— START Data rows —

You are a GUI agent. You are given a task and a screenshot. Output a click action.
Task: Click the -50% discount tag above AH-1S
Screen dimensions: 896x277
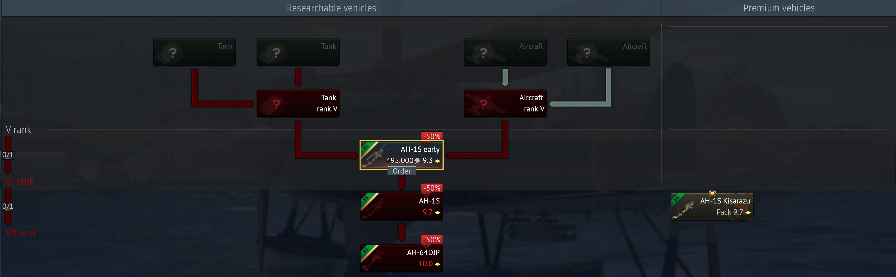click(432, 188)
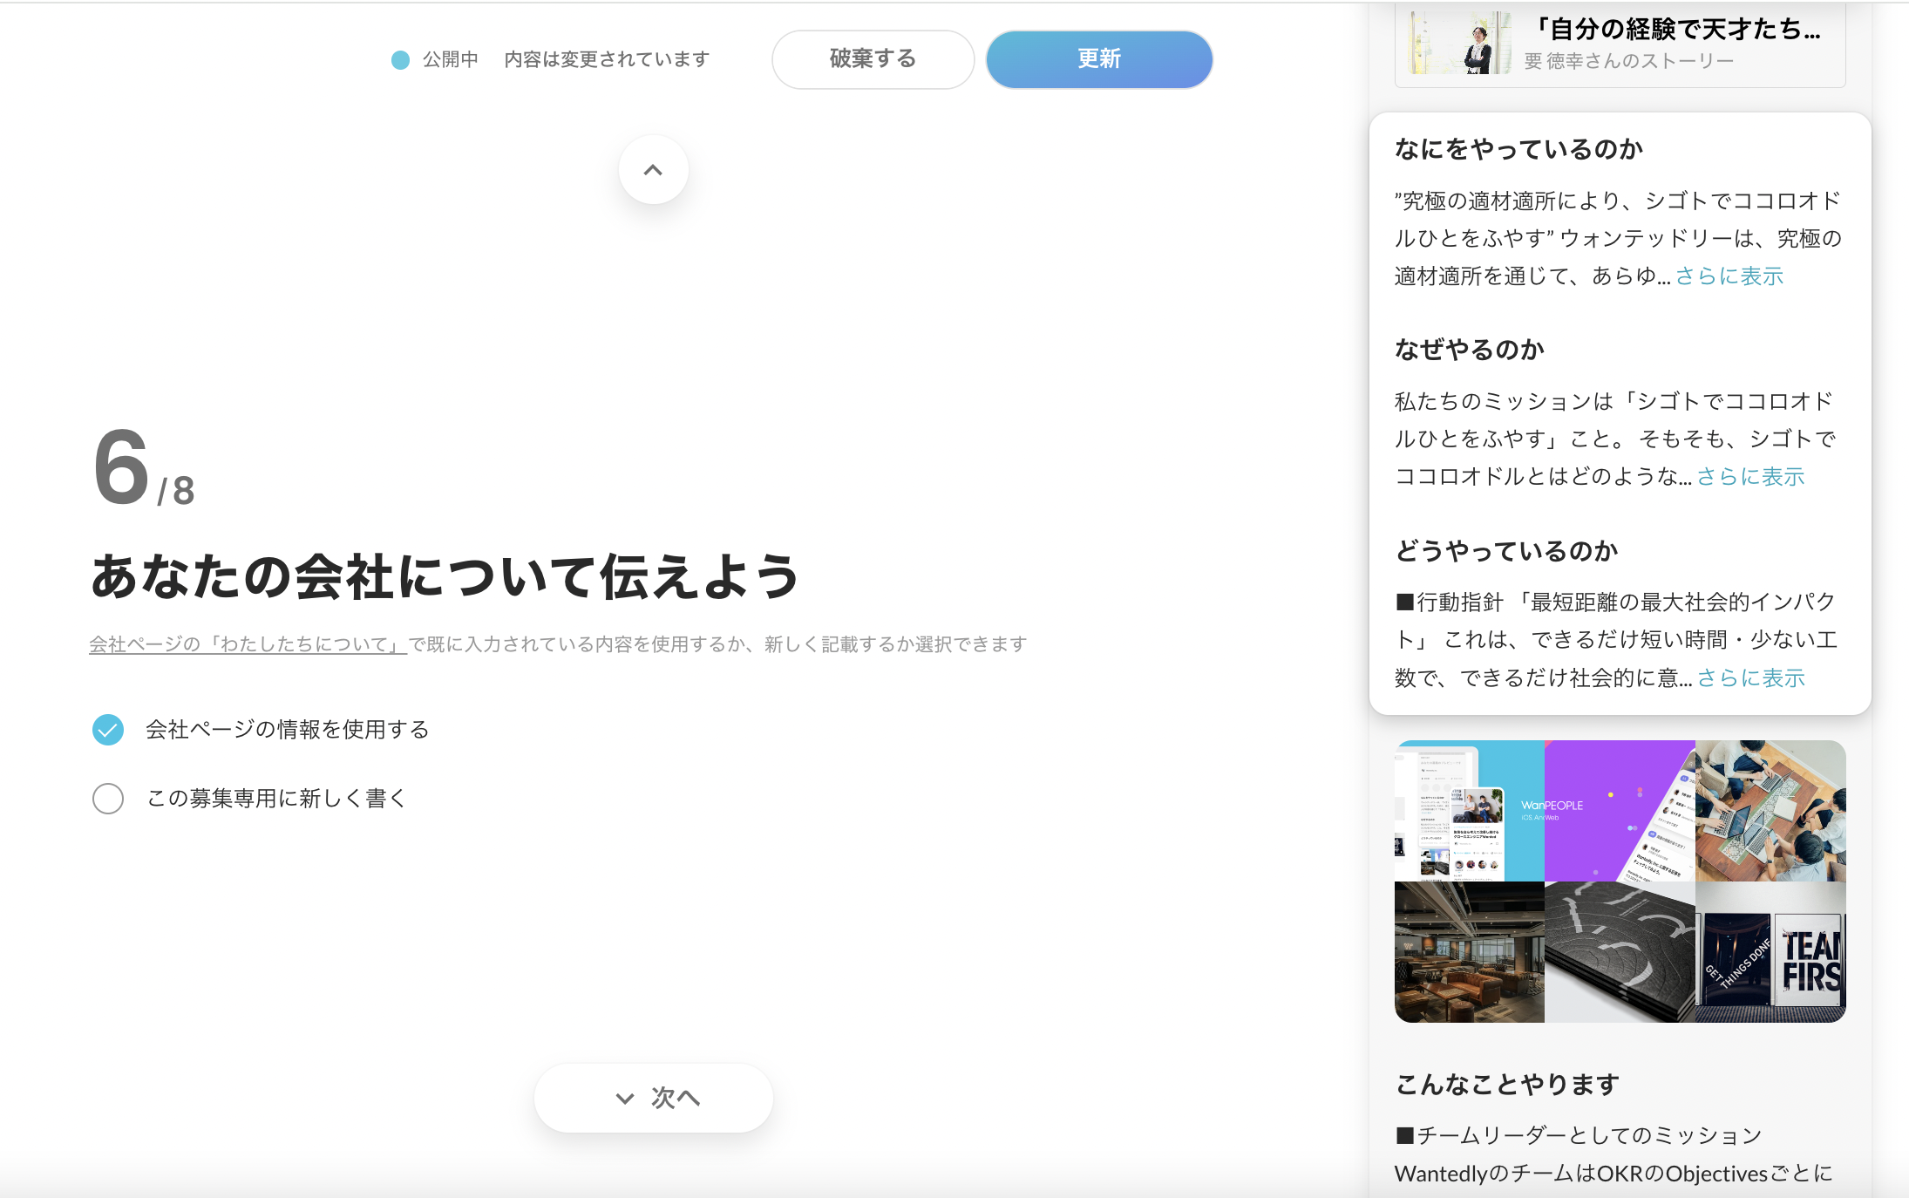Image resolution: width=1909 pixels, height=1198 pixels.
Task: Collapse the current step with the top arrow
Action: [x=652, y=170]
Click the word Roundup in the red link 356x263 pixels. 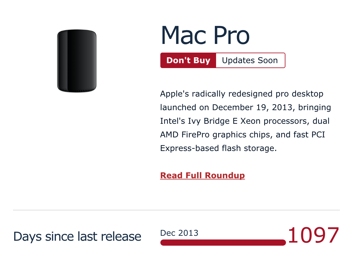click(x=225, y=175)
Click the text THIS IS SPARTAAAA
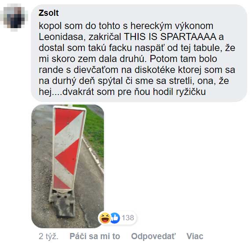This screenshot has width=252, height=244. click(x=170, y=36)
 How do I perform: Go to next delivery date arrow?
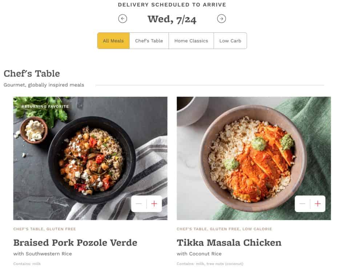(221, 19)
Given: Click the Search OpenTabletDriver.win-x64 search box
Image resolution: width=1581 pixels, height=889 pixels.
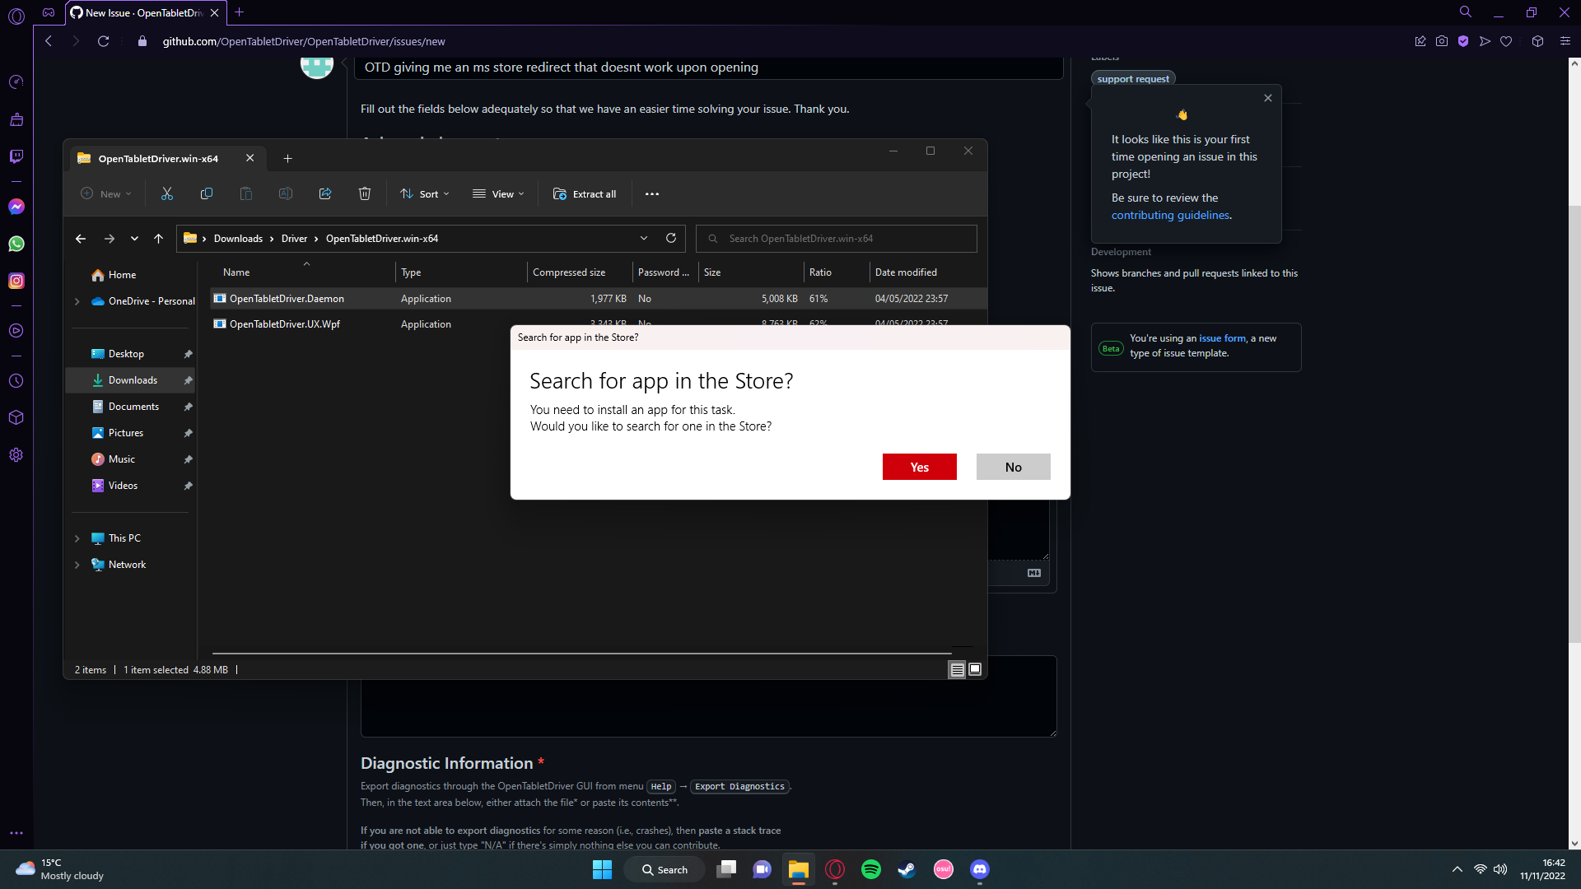Looking at the screenshot, I should 836,238.
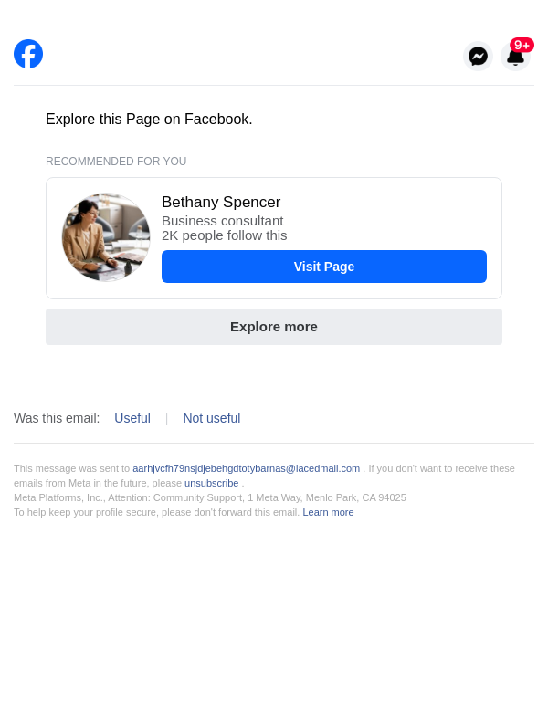Open the notifications bell
Image resolution: width=548 pixels, height=701 pixels.
tap(514, 58)
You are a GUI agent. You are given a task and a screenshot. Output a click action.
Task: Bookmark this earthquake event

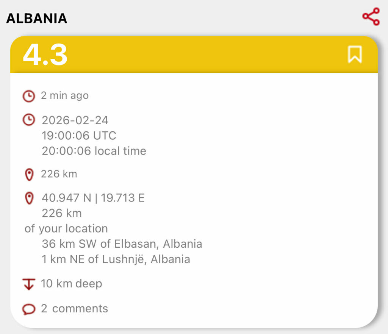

— END Data rows —

Task description:
Reproduce verbatim the rows from the line containing "Click the text THIS IS SPARTAAAA" through the end of the rows, including both ends. Omit the pictures from your copy.

Answer to the task:
Click the text THIS IS SPARTAAAA
This screenshot has width=252, height=244. click(x=170, y=36)
 How do I perform: Go to next delivery date arrow?
(221, 19)
Given: Click the Search OpenTabletDriver.win-x64 search box
Image resolution: width=1581 pixels, height=889 pixels.
Looking at the screenshot, I should 836,238.
Open the notifications bell
Image resolution: width=548 pixels, height=701 pixels.
tap(514, 58)
You are a GUI agent. You are given a task and a screenshot. Output a click action.
Task: Bookmark this earthquake event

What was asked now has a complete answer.